**SHORT PROBLEM**
Reproduce each of the items below word for word, preserving every line without alteration.
+ + + + + + +
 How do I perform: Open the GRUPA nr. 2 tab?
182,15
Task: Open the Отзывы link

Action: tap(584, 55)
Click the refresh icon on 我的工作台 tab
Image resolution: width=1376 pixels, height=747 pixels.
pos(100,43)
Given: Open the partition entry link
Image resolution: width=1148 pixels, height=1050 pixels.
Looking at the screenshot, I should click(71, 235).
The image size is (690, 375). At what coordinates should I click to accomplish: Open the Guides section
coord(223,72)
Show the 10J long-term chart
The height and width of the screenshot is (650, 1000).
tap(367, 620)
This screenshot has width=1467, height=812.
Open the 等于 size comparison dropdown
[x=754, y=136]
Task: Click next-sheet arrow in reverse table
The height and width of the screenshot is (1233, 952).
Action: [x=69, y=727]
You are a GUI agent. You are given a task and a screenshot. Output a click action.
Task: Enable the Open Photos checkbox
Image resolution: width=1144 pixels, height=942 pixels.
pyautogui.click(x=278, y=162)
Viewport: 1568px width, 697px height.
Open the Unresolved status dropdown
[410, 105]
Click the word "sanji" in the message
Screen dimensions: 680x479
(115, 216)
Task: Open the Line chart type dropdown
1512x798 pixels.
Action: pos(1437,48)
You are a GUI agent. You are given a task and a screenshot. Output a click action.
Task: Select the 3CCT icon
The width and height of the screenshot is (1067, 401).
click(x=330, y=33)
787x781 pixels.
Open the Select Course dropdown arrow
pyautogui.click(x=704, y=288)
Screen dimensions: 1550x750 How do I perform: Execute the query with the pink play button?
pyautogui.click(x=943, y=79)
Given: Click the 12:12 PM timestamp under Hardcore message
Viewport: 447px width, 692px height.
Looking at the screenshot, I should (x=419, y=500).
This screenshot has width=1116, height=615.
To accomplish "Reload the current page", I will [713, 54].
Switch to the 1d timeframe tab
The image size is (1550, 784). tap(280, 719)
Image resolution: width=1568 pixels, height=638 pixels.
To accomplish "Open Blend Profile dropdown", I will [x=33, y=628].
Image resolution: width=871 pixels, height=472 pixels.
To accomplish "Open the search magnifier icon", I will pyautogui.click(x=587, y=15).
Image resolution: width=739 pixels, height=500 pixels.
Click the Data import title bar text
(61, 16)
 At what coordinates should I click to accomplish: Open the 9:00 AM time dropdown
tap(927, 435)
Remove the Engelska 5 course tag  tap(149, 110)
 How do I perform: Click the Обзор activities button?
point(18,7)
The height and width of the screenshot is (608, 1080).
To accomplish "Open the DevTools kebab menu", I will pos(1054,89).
+ + + + + + +
**RESPONSE BELOW**
 How do I perform: Open the GRUPA nr. 2 tab?
182,15
Task: Open the Отзывы link

Action: tap(584, 55)
Click the refresh icon on 我的工作台 tab
Image resolution: width=1376 pixels, height=747 pixels.
pos(100,43)
Given: Open the partition entry link
Image resolution: width=1148 pixels, height=1050 pixels.
Looking at the screenshot, I should click(71, 235).
The image size is (690, 375). At what coordinates should I click to accomplish: Open the Guides section
coord(223,72)
Show the 10J long-term chart
The height and width of the screenshot is (650, 1000).
tap(367, 620)
This screenshot has width=1467, height=812.
Open the 等于 size comparison dropdown
[x=754, y=136]
Task: Click next-sheet arrow in reverse table
The height and width of the screenshot is (1233, 952).
Action: [x=69, y=727]
You are a GUI agent. You are given a task and a screenshot. Output a click action.
Task: Enable the Open Photos checkbox
Image resolution: width=1144 pixels, height=942 pixels.
pyautogui.click(x=278, y=162)
Viewport: 1568px width, 697px height.
Open the Unresolved status dropdown
[410, 105]
Click the word "sanji" in the message
Screen dimensions: 680x479
(115, 216)
Task: Open the Line chart type dropdown
1512x798 pixels.
Action: pos(1437,48)
You are a GUI agent. You are given a task and a screenshot. Output a click action.
Task: Select the 3CCT icon
The width and height of the screenshot is (1067, 401).
click(x=330, y=33)
787x781 pixels.
Open the Select Course dropdown arrow
pyautogui.click(x=704, y=288)
Screen dimensions: 1550x750 How do I perform: Execute the query with the pink play button?
pyautogui.click(x=943, y=79)
Given: Click the 12:12 PM timestamp under Hardcore message
Viewport: 447px width, 692px height.
Looking at the screenshot, I should (x=419, y=500).
This screenshot has width=1116, height=615.
To accomplish "Reload the current page", I will [713, 54].
Switch to the 1d timeframe tab
The image size is (1550, 784). tap(280, 719)
Image resolution: width=1568 pixels, height=638 pixels.
To accomplish "Open Blend Profile dropdown", I will [x=33, y=628].
Image resolution: width=871 pixels, height=472 pixels.
To accomplish "Open the search magnifier icon", I will pyautogui.click(x=587, y=15).
Image resolution: width=739 pixels, height=500 pixels.
Click the Data import title bar text
(61, 16)
 At what coordinates should I click to accomplish: Open the 9:00 AM time dropdown
tap(927, 435)
Remove the Engelska 5 course tag  tap(149, 110)
 How do I perform: Click the Обзор activities button?
point(18,7)
The height and width of the screenshot is (608, 1080).
To accomplish "Open the DevTools kebab menu", I will pos(1054,89).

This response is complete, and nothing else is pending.